◆ What to work on
Would you please transcribe, exactly as written, the lines of the entries below starting at the one that holds "Domestic [menuitem] (957, 66)" and ending at the one that holds "Interviews (459, 96)", both included?

Provided entries: Begin

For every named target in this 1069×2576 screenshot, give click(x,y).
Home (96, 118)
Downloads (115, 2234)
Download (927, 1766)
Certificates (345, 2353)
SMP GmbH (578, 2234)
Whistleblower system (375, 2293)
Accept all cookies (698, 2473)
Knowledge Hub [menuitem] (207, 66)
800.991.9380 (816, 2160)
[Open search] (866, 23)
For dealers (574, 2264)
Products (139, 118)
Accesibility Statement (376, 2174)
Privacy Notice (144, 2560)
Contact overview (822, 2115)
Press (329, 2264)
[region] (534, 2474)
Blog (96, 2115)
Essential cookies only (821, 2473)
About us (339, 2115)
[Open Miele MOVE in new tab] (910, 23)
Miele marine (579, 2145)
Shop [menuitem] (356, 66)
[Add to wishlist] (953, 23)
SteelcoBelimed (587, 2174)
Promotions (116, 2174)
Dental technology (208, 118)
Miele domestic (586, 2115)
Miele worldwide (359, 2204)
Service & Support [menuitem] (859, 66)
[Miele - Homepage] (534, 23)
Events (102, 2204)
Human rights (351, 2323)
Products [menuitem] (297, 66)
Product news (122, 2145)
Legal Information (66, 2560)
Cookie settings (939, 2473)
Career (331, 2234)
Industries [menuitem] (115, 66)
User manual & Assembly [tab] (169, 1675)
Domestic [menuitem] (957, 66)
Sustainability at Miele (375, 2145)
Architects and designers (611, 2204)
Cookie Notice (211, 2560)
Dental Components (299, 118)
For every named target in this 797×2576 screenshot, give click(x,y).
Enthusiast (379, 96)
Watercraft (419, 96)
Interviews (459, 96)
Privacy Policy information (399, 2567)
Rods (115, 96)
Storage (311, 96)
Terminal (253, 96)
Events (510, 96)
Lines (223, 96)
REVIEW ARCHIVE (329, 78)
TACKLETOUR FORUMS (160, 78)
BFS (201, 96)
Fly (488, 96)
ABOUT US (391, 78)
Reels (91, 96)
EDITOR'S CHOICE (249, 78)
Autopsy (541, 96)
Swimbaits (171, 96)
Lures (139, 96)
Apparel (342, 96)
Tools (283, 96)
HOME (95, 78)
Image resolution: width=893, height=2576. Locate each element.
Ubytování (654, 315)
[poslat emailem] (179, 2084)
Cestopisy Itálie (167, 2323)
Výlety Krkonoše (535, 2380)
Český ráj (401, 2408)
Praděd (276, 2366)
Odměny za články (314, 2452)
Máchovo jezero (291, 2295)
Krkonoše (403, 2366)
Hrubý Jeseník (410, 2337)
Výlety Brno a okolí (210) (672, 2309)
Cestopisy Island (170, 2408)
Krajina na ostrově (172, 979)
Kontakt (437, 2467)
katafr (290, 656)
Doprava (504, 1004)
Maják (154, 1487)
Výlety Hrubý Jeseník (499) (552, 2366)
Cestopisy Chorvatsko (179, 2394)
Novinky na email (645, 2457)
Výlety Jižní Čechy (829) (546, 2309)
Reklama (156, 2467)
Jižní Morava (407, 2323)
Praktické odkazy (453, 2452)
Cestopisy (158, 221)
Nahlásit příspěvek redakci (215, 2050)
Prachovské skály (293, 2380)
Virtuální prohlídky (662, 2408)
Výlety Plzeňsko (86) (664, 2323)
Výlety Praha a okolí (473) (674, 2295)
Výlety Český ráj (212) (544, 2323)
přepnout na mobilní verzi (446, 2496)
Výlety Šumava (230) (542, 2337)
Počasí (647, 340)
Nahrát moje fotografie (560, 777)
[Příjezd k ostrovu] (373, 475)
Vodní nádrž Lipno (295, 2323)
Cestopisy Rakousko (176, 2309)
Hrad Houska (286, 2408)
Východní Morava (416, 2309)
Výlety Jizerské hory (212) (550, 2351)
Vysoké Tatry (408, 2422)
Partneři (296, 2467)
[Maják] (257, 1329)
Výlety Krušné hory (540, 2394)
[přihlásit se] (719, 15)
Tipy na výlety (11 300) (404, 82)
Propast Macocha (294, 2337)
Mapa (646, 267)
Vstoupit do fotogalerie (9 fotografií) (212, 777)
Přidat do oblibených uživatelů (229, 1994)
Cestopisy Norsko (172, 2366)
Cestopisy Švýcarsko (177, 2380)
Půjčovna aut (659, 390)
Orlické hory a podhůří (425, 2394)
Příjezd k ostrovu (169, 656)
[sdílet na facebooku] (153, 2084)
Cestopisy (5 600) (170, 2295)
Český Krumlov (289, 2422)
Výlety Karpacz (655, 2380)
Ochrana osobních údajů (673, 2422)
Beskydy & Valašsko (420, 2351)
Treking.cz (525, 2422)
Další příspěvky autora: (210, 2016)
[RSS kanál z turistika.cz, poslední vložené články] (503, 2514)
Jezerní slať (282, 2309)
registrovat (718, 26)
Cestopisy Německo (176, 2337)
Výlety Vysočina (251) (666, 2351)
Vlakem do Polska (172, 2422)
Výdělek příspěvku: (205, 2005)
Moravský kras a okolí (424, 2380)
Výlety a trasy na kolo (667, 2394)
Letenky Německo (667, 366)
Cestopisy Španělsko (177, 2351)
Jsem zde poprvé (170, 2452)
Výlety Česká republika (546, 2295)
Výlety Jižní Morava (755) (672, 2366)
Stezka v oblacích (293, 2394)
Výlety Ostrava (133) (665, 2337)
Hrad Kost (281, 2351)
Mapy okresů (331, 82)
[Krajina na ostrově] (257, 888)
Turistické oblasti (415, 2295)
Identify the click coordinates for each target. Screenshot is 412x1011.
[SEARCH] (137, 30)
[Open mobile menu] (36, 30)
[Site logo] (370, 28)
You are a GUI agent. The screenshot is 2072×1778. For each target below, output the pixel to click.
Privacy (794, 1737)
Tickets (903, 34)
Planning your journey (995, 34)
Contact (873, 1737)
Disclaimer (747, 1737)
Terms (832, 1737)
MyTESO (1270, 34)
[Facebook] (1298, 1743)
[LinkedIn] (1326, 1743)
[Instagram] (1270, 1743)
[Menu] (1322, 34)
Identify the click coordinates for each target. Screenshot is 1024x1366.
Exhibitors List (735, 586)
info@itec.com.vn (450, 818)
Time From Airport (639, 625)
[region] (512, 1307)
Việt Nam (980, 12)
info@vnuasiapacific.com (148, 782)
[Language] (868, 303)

Provided entries: End

◆ Answer to this exercise
Domestic [menuitem] (957, 66)
Sustainability at Miele (375, 2145)
Architects and designers (611, 2204)
Cookie Notice (211, 2560)
Dental Components (299, 118)
For every named target in this 797×2576 screenshot, give click(x,y).
Enthusiast (379, 96)
Watercraft (419, 96)
Interviews (459, 96)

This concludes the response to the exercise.